• **Passage**
————

Ruminations and provocations.

Mother's Day orphans: When your mom's no longer here

Stephen H. Provost

Mother's Day is not my favorite holiday. Father's Day isn't, either. I remember being young and asking, "Why don't they have a Kids Day?"

"Because every day is 'Kids Day,'" I was told.

Yes, kids sometimes have it easy. I know I did. I have no complaints about how I was raised, and I couldn't be more grateful to my mom and dad for their patience, generosity and the hard work they did to raise a sometimes difficult boy. Especially when that boy was enduring the crucible that was (and, from what I hear, still is) middle school. It's not hyperbole to wonder whether I would have survived those years without Mom and Dad.

Which brings me to why, at least in part, Mother's Day and Father's Day aren't my favorite times of year - now, far more than when I was a kid.

First, I'll invite you to look at where the apostrophe is in those names. It's before the "s," which makes it singular, and that's how I always took it. Mother's Day was a day for me to appreciate my mother, and for you to appreciate yours. Here's the rub: I haven't had a mother for 22  years now (and, as of last August, I don't have a father anymore, either).

It's fine to say that all mothers deserve to be appreciated, and I couldn't agree more. They should be appreciated every day of every year they're on this planet.

My mom isn't on this planet anymore. Yes, I still appreciate her. But no, I can't give her a schmaltzy Hallmark greeting card to tell her oh-so-imperfectly how much - and at the moment, I wouldn't want to. I'd just want to give her a hug (even though she was chronically off-balance from the polio that left her half paralyzed as a child), and tell her I loved her so she could hear me.

Please don't tell me she can hear me from heaven or "the other side of the veil," because even believing that wouldn't make it the same. It doesn't for me, and I doubt it does for anyone else, either.

It will never be the same again.

It's not just the winter holidays

I've heard people talk about having a blue Christmas, sometimes invoking the all-too-clinical-sounding term "seasonal affective disorder." They don't enjoy the winter holidays because they bring back memories of times spent with loved ones who are no longer there. Mother's Day does the same thing to me, and if anything, it's worse, because there was only one of her, and this day is supposed to be about that one person.

————

• **Exercises to complete**
[a] Decide whether each statement below agrees with the Mother's Day essay, answering yes or no and quoting the words of the essay that settle it. (i) The writer still has a living father. (ii) The writer's mother had polio as a child. (iii) The writer finds Mother's Day easier to bear than a blue Christmas.
[b] Go on with the Mother's Day essay, starting right after its last sentence.

• **Excerpted data**
————

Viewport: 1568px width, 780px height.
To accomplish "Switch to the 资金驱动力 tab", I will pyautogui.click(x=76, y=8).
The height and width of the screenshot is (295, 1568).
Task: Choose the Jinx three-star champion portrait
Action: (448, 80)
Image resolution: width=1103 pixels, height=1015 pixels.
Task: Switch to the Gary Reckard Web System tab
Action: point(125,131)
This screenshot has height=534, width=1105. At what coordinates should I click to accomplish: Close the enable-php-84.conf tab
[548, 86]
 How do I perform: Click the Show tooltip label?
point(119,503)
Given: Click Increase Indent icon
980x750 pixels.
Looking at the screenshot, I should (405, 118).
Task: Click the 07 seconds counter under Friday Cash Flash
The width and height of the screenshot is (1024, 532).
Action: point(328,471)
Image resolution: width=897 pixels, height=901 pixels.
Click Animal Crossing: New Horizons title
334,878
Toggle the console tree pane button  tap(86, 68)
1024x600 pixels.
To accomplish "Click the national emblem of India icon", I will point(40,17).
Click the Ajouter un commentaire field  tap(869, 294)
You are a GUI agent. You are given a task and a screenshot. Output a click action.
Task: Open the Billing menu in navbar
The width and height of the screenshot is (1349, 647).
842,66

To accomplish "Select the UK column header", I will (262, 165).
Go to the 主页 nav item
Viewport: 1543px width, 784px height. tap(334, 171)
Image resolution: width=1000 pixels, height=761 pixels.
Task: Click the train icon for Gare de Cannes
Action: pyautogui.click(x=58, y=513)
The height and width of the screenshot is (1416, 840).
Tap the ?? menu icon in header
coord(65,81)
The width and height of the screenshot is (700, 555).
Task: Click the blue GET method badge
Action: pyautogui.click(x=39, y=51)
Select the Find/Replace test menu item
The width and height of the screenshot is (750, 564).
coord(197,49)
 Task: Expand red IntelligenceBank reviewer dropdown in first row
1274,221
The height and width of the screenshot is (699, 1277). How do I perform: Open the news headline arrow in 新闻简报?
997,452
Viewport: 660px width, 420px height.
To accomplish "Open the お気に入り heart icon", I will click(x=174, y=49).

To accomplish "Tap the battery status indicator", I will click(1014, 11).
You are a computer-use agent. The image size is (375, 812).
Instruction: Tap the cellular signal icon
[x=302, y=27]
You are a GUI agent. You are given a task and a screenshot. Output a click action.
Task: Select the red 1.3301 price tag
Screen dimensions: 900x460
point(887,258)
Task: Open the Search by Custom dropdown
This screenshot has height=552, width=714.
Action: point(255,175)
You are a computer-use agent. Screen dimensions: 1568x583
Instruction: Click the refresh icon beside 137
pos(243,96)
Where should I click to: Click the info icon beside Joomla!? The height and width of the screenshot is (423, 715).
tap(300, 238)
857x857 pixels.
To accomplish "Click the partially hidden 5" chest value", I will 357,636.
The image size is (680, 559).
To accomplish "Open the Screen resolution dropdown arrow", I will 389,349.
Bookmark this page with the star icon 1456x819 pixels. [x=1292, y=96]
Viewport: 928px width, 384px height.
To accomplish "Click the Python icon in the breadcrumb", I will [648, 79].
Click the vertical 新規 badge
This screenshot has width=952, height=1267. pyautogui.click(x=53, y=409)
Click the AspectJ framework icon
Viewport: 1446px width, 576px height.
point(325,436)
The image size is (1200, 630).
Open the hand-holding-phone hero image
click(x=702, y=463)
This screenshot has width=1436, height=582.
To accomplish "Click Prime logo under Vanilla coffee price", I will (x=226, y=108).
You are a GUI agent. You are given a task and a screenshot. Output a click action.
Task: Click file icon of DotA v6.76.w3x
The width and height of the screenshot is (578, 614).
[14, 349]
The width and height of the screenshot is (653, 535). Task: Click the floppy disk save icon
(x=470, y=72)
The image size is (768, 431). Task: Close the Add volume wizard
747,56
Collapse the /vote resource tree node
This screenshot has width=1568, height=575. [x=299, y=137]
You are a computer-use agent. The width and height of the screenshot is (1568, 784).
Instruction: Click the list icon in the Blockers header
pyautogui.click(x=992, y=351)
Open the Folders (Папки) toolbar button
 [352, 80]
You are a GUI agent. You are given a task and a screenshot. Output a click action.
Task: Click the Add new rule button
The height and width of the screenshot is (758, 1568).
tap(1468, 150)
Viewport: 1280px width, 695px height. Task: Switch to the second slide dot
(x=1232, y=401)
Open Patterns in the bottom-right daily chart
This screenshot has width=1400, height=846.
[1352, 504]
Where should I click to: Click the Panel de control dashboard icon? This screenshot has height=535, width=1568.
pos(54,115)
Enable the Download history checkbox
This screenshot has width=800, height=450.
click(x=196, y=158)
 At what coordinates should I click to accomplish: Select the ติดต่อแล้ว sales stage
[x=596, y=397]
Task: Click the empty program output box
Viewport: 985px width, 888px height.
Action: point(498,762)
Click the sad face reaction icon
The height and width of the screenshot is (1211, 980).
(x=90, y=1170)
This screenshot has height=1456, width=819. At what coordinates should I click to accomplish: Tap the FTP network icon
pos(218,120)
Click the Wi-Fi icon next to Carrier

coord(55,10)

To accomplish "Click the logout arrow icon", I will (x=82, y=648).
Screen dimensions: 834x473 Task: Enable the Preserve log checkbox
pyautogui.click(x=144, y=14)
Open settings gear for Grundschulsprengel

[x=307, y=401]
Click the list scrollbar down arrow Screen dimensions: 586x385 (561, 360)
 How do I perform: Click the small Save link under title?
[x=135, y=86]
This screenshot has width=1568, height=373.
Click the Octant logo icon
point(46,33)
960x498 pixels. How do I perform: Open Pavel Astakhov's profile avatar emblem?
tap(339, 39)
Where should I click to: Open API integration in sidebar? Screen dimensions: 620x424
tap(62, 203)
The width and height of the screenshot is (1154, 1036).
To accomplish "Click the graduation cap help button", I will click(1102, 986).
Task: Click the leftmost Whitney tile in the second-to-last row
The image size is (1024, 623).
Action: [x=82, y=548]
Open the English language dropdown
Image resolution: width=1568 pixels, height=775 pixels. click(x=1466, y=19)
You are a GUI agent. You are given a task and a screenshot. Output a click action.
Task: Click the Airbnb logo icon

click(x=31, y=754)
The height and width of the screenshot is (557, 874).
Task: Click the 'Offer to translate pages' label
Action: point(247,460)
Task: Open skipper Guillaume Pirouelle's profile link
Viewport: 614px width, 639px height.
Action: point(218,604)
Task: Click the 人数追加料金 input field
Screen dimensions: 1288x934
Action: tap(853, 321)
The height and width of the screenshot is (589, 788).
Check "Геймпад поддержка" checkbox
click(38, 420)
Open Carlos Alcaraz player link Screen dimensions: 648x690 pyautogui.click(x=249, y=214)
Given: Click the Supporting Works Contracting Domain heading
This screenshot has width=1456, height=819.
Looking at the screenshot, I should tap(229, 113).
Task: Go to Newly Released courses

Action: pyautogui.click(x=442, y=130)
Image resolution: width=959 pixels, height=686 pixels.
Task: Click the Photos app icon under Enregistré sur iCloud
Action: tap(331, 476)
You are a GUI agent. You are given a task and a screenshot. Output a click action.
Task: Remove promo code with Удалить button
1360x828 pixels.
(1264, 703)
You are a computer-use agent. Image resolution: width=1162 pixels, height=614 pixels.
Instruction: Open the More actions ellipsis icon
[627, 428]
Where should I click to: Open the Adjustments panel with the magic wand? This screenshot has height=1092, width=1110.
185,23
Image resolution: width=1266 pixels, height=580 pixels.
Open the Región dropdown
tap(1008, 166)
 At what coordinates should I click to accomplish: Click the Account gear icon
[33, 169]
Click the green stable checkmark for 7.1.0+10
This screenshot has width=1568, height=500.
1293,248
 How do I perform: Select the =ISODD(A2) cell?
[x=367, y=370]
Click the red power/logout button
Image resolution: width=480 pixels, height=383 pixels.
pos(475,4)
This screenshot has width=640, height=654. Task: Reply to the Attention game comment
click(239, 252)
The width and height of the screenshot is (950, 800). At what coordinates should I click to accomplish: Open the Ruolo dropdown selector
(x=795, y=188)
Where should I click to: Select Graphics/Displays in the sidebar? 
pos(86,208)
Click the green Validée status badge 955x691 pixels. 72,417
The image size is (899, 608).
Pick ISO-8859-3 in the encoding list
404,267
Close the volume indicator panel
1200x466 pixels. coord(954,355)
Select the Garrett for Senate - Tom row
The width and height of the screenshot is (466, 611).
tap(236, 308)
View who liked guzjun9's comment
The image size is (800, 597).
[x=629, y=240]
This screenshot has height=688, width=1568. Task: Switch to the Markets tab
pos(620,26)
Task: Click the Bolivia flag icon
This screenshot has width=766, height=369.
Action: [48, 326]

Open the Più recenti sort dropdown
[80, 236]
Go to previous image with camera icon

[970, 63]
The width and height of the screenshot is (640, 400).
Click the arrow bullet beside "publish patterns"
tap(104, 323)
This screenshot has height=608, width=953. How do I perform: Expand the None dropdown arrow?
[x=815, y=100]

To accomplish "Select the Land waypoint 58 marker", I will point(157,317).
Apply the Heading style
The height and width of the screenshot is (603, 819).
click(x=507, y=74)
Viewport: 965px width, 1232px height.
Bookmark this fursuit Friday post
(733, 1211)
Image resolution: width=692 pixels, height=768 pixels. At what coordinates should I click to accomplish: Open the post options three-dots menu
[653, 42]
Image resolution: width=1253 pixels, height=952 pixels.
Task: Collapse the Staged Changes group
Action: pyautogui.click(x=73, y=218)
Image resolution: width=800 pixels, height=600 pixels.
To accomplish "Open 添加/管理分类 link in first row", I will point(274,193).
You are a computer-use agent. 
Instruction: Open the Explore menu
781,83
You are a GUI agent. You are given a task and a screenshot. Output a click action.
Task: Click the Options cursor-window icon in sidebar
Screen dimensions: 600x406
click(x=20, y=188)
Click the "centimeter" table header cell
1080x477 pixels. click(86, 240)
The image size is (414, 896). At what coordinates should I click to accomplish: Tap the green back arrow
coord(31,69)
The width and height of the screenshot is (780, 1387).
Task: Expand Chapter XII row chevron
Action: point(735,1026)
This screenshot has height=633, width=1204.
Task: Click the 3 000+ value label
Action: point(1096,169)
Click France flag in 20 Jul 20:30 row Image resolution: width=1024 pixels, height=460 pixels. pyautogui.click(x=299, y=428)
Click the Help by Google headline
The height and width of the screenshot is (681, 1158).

————

• **Responses for each task**
[a]
(i) No: "as of last August, I don't have a father anymore, either"
(ii) Yes: "the polio that left her half paralyzed as a child"
(iii) No: "Mother's Day does the same thing to me, and if anything, it's worse"

[b]
For years, I've tried to shrug it off and not get too wrapped up in sorrow over it, because my mom's death remains the single most traumatic event of my life. When my father passed away last year, he'd been unconscious in a hospital bed for 10 days, and as hard as it when he died, I'd had time to prepare myself.

When my mother died, it was sudden. I was working one evening when I got a call in the back paste-up shop at the newspaper where I was working (back when they still had such things). I heard my dad sobbing on the other end. He never cried. But when he told me Mom had gone to lie down for a nap and hadn't woken up again, it just didn't compute with me. She had been ill, but not that ill. I hadn't seen her since Christmas, which had been more than two weeks earlier, and now, I never would again.

So, Mother's Day isn't a cause for celebration to me. As much as I appreciate everything mothers all over the world go through for their kids, none of them is my mom. I know the same thing will happen at Father's Day this year, and it will might even hit me harder because this will be my first year without Dad, and the day often fell right on his birthday.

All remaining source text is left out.